Quote word for word the lines that start with the one containing "Task: Expand the Solutions dropdown menu" and end with the one containing "tap(108, 51)", both included.
══════
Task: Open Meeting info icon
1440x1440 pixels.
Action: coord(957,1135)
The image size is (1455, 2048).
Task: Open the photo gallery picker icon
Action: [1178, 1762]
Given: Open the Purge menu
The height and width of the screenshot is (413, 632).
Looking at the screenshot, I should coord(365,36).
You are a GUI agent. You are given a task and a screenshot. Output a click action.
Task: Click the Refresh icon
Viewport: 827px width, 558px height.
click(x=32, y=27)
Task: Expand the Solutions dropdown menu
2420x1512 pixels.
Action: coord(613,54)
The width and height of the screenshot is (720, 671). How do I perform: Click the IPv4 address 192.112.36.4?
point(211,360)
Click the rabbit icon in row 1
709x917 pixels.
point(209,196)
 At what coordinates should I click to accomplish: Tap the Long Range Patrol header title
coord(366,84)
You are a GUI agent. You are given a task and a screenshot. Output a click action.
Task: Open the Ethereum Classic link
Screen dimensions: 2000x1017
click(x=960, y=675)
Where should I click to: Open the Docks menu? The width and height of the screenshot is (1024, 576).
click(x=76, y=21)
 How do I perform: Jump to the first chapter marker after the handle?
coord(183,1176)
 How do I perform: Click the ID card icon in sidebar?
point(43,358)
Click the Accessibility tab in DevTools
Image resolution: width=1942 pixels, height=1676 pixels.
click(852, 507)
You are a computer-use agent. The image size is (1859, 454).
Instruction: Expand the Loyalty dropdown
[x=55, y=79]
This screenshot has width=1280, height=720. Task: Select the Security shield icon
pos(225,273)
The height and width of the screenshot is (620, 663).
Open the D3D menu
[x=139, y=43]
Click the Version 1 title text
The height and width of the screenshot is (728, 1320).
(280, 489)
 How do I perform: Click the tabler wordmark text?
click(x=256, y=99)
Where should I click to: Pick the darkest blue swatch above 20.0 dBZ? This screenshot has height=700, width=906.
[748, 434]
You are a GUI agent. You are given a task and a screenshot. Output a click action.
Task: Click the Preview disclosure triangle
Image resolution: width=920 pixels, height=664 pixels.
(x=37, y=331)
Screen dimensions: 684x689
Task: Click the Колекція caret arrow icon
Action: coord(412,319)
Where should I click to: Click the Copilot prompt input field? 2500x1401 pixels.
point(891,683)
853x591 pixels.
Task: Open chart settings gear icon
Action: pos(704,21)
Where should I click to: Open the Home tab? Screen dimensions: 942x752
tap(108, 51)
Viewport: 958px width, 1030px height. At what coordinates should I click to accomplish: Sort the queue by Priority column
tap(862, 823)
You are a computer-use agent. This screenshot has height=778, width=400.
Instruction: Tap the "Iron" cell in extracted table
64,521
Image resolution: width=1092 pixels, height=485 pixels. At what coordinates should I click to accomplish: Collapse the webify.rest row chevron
══════
SOLUTION:
Task: Expand the Solutions dropdown menu
2420x1512 pixels.
Action: coord(613,54)
The width and height of the screenshot is (720, 671). How do I perform: Click the IPv4 address 192.112.36.4?
point(211,360)
Click the rabbit icon in row 1
709x917 pixels.
point(209,196)
 At what coordinates should I click to accomplish: Tap the Long Range Patrol header title
coord(366,84)
You are a GUI agent. You are given a task and a screenshot. Output a click action.
Task: Open the Ethereum Classic link
Screen dimensions: 2000x1017
click(x=960, y=675)
Where should I click to: Open the Docks menu? The width and height of the screenshot is (1024, 576).
click(x=76, y=21)
 How do I perform: Jump to the first chapter marker after the handle?
coord(183,1176)
 How do I perform: Click the ID card icon in sidebar?
point(43,358)
Click the Accessibility tab in DevTools
Image resolution: width=1942 pixels, height=1676 pixels.
click(852, 507)
You are a computer-use agent. The image size is (1859, 454).
Instruction: Expand the Loyalty dropdown
[x=55, y=79]
This screenshot has width=1280, height=720. Task: Select the Security shield icon
pos(225,273)
The height and width of the screenshot is (620, 663).
Open the D3D menu
[x=139, y=43]
Click the Version 1 title text
The height and width of the screenshot is (728, 1320).
(280, 489)
 How do I perform: Click the tabler wordmark text?
click(x=256, y=99)
Where should I click to: Pick the darkest blue swatch above 20.0 dBZ? This screenshot has height=700, width=906.
[748, 434]
You are a GUI agent. You are given a task and a screenshot. Output a click action.
Task: Click the Preview disclosure triangle
Image resolution: width=920 pixels, height=664 pixels.
(x=37, y=331)
Screen dimensions: 684x689
Task: Click the Колекція caret arrow icon
Action: coord(412,319)
Where should I click to: Click the Copilot prompt input field? 2500x1401 pixels.
point(891,683)
853x591 pixels.
Task: Open chart settings gear icon
Action: pos(704,21)
Where should I click to: Open the Home tab? Screen dimensions: 942x752
tap(108, 51)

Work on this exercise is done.